It was never ‘work’ for me. Anyway, they thought this was the time they would
catch us at it.
But we were never going to be stopped.
Especially not by some overzealous, scared people who called the police,
thinking they could actually do something to us. All that happened is that
those policemen died for nothing.
When you write this history, make sure
to emphasise that last part.
They died for nothing.
*
Let me tell you the story my Nene told
me when I was a girl.
She said that the old gods, the ones who
were here before the colonisers brought their god to trample us under the heel
of Christianity, still walk amongst us. They didn’t dwindle away or get lost in
memory, or forget us. They just had to adapt to their new world and the loss of
so many believers. Nene’s favourite thing was to gather all her grandchildren
around her during the harvest season (the harvest in the village, of course,
because I hadn’t harvested so much as a tomato here in the city of my birth),
and tell us all about the time she had met our god.

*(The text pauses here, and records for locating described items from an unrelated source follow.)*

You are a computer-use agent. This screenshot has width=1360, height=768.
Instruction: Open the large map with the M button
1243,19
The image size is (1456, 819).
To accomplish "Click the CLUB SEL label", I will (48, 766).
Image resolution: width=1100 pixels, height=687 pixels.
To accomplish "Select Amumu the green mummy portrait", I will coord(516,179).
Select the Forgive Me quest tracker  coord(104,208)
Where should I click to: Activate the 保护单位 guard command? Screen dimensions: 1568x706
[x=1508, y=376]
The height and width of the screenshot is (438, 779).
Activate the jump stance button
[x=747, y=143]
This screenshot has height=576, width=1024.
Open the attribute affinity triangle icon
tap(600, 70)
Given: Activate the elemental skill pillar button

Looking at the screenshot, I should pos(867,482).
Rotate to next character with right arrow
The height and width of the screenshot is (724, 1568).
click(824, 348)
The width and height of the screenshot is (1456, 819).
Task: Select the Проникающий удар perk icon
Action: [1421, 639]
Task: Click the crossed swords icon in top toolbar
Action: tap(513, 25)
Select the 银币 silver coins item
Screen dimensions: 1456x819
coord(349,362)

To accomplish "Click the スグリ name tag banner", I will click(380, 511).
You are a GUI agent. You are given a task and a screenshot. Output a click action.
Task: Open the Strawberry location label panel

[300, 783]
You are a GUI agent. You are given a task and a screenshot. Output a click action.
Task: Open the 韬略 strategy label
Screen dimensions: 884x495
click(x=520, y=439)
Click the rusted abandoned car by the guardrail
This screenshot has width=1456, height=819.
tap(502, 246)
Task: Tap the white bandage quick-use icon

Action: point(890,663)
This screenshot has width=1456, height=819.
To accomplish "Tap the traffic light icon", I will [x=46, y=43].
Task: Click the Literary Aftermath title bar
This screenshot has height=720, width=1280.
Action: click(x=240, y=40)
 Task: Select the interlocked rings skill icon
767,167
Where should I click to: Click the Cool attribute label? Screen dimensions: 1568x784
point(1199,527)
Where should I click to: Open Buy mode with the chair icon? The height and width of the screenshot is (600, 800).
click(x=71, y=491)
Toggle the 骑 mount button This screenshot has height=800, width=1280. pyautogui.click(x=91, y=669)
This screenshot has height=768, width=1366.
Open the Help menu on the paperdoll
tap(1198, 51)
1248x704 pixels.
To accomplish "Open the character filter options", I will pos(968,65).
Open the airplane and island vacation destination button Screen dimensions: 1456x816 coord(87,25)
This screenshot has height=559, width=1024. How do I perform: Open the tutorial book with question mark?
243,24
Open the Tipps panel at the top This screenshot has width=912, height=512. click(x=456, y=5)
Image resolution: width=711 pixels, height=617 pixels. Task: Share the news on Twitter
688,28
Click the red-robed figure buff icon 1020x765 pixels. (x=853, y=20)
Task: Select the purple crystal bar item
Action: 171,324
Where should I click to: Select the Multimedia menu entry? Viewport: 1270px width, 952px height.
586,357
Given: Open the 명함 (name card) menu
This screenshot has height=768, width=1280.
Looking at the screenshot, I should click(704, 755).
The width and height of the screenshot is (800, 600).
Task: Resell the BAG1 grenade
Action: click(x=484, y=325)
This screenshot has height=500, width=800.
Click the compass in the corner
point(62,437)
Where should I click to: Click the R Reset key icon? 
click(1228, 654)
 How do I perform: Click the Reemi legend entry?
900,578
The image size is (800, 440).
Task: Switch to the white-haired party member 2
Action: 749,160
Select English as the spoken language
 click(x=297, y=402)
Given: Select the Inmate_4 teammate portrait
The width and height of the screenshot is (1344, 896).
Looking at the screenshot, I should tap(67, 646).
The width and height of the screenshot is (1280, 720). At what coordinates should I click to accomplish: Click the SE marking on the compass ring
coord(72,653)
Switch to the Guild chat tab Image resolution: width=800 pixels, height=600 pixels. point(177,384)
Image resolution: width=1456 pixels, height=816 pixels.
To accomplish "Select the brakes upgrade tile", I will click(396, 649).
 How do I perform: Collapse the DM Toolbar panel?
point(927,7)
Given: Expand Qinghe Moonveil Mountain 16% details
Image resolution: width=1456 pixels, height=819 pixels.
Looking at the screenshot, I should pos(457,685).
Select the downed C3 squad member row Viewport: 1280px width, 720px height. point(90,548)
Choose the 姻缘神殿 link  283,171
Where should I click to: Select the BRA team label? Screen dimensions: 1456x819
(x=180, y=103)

The first time, she was a child
walking home with her mother, during heavy rainfall. The sky was dark and heavy
with clouds and they couldn’t see farther than a few steps ahead. They took
shelter under the branches of a small tree, and when the lightning started, it
was so bright and so close that she saw her own shadow on the ground. And next
to it, the tree’s shadow turned to look at her. She pulled at her mother’s chitenge
and the two of them looked up and into the face of a woman, her brown skin
glorious in the light, clad only in the smallest cloth around her hips. As the
thunder boomed loud enough to cause both Nene and her mother to clap their
hands over their ears and shake in terror, the woman raised her hands, threw
back her head and laughed in delight. Nene’s mother screamed, picked her up and
ran with the child’s head clutched tight to her chest.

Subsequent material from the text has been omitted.